The session fixation attack is a class of Session Hijacking, which steals the established session between the client and the Web Server after the user logs in. Instead, the Session Fixation attack fixes an established session on the victim's browser, so the attack starts before the user logs in.
There are several techniques to execute the attack; it depends on how the Web application deals with session tokens. Below are some of the most common techniques:
• Session token in the URL argument: The Session ID is sent to the victim in a hyperlink and the victim accesses the site through the malicious URL.
• Session token in a hidden form field: In this method, the victim must be tricked to authenticate in the target Web Server, using a login form developed for the attacker. The form could be hosted in the evil web server or directly in html formatted e-mail.
• Session ID in a cookie:
o Client-side script
Most browsers support the execution of client-side scripting. In this case, the aggressor could use attacks of code injection as the XSS (Cross-site scripting) attack to insert a malicious code in the hyperlink sent to the victim and fix a Session ID in its cookie. Using the function document.cookie, the browser which executes the command becomes capable of fixing values inside of the cookie that it will use to keep a session between the client and the Web Application.
o <META> tag
<META> tag also is considered a code injection attack, however, different from the XSS attack where undesirable scripts can be disabled, or the execution can be denied. The attack using this method becomes much more efficient because it's impossible to disable the processing of these tags in the browsers.
o HTTP header response
This method explores the server response to fix the Session ID in the victim's browser. Including the parameter Set-Cookie in the HTTP header response, the attacker is able to insert the value of Session ID in the cookie and sends it to the victim's browser.
The example below explains a simple form, the process of the attack, and the expected results.
(1)The attacker has to establish a legitimate connection with the web server which (2) issues a session ID or, the attacker can create a new session with the proposed session ID, then, (3) the attacker has to send a link with the established session ID to the victim, she has to click on the link sent from the attacker accessing the site, (4) the Web Server saw that session was already established and a new one need not to be created, (5) the victim provides his credentials to the Web Server, (6) knowing the session ID, the attacker can access the user's account.
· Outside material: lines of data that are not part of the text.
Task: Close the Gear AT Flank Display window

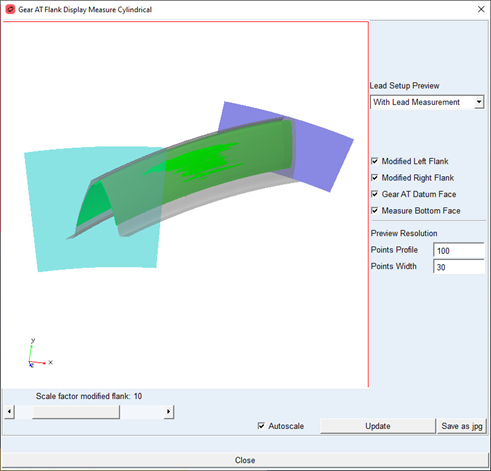Action: 481,9
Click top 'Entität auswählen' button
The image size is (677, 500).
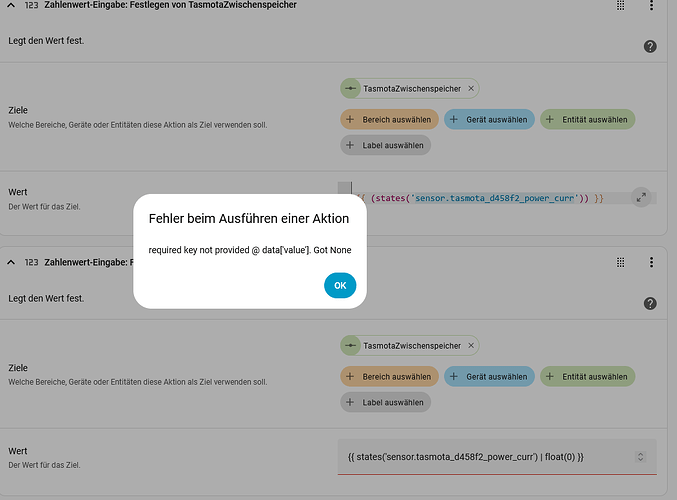(587, 119)
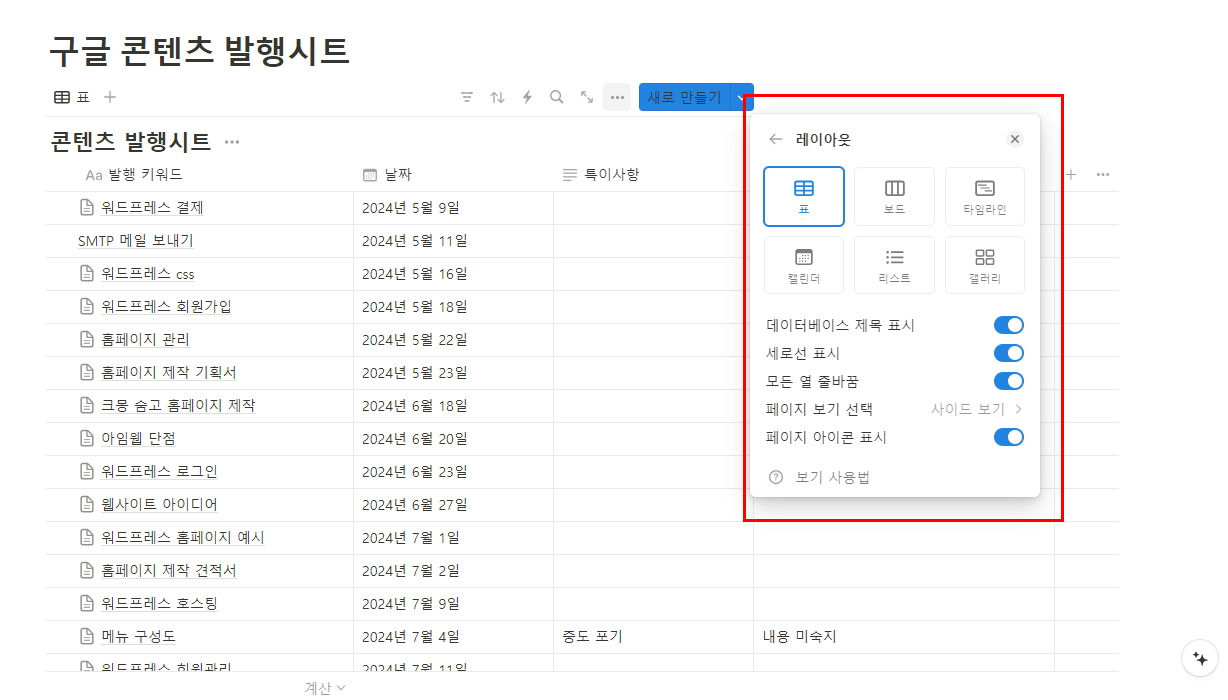
Task: Open the search icon above the table
Action: point(556,97)
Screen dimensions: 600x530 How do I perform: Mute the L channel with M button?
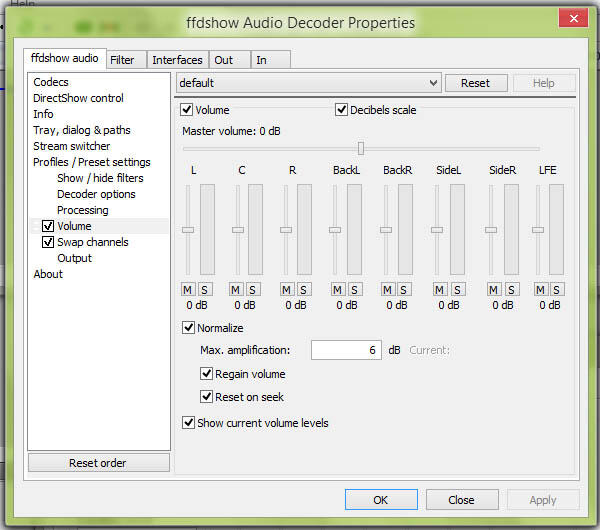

Figure 1. Simple example of Session Fixation attack.
As well as client-side scripting, the code injection must be made in the URL that will be sent to the victim.
http://website.kon/<meta http-equiv=Set-Cookie content=”sessionid=abcd”>
HTTP header response
The insertion of the value of the SessionID into the cookie manipulating the server response can be made, intercepting the packages exchanged between the client and the Web Application inserting the Set-Cookie parameter.